→ Written request: Pick out every row in the source data that contains the word "checkbox", and copy each of those rows in full.

→ Source data:
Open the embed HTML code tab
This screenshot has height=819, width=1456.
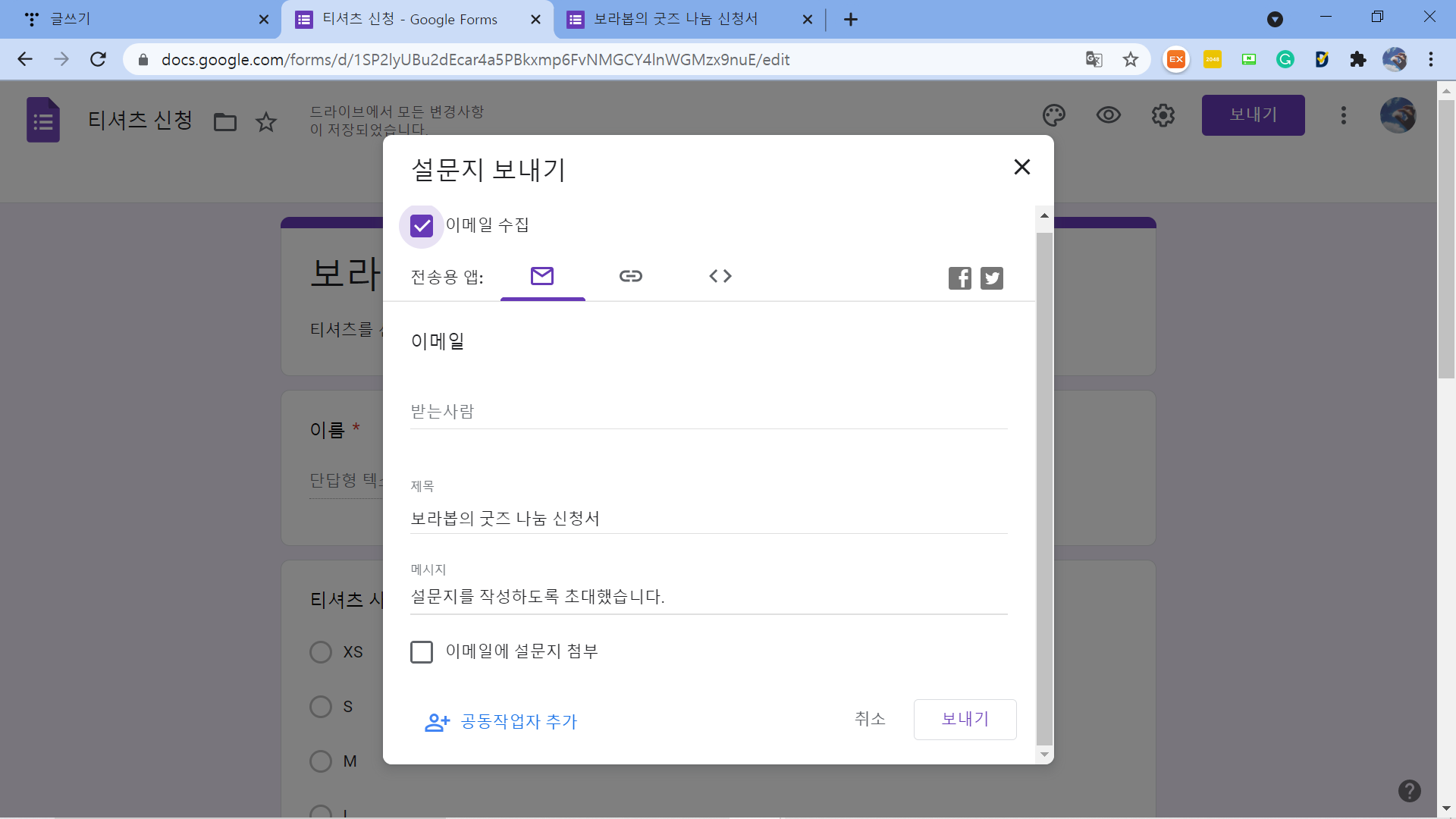(x=720, y=276)
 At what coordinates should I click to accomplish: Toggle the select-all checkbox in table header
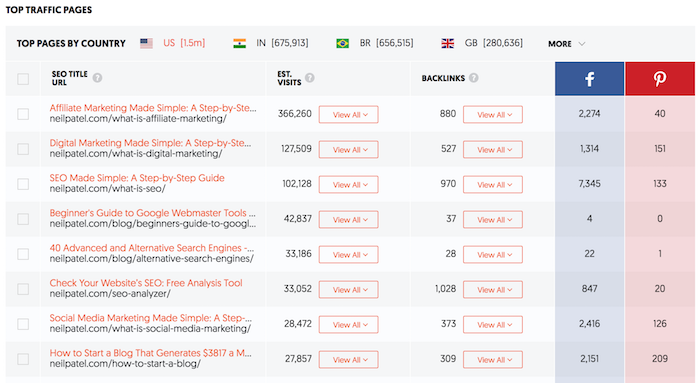point(23,79)
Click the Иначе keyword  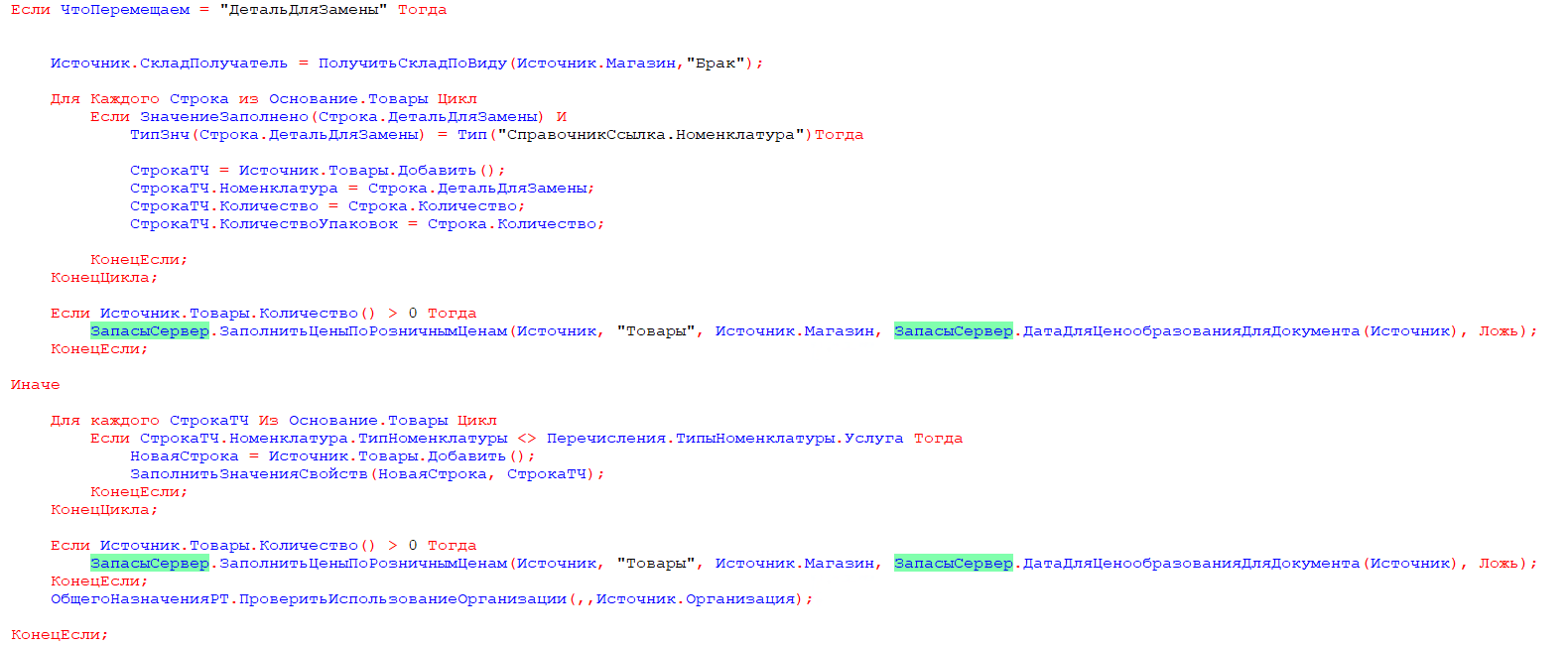tap(36, 385)
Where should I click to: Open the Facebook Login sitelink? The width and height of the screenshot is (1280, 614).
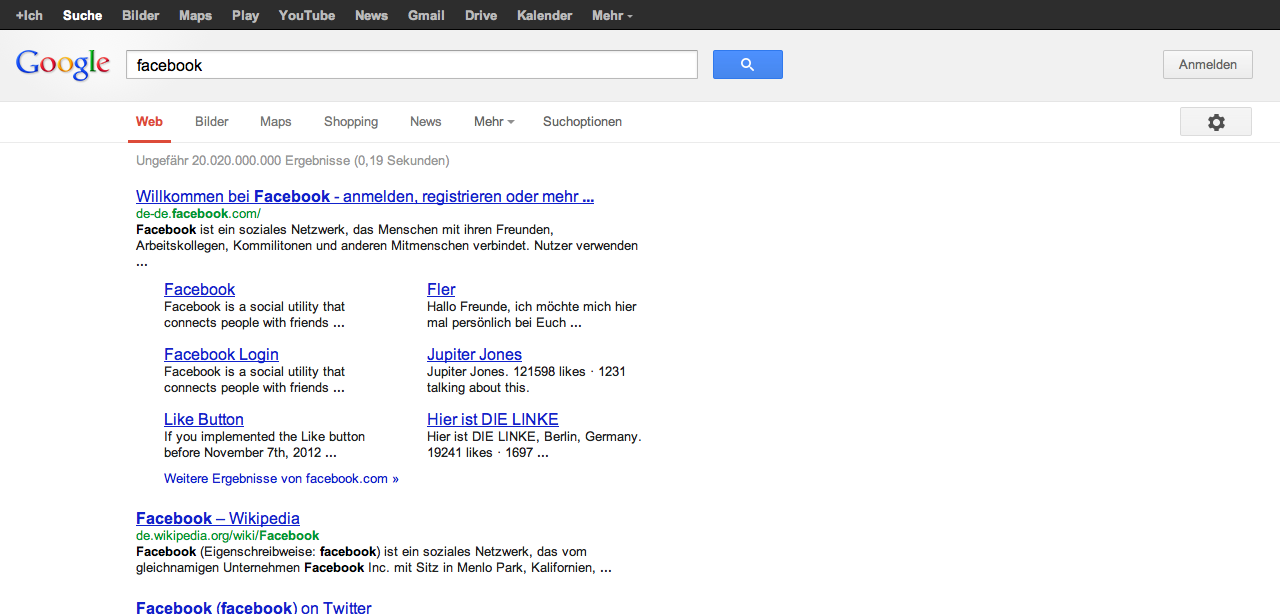tap(221, 355)
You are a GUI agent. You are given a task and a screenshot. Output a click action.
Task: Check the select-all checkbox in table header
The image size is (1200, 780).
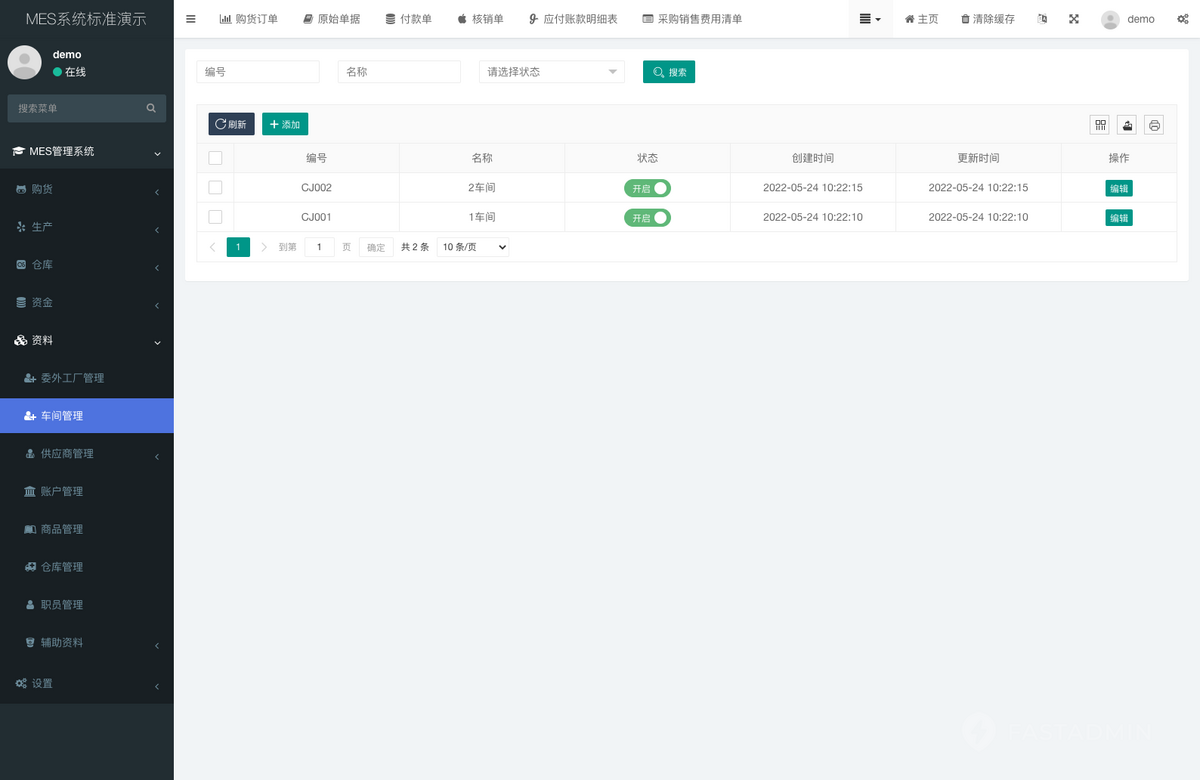(x=215, y=157)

→ Written answer:
 At what coordinates should I click to accomplish: Toggle the select-all checkbox in table header
Task: Check the select-all checkbox in table header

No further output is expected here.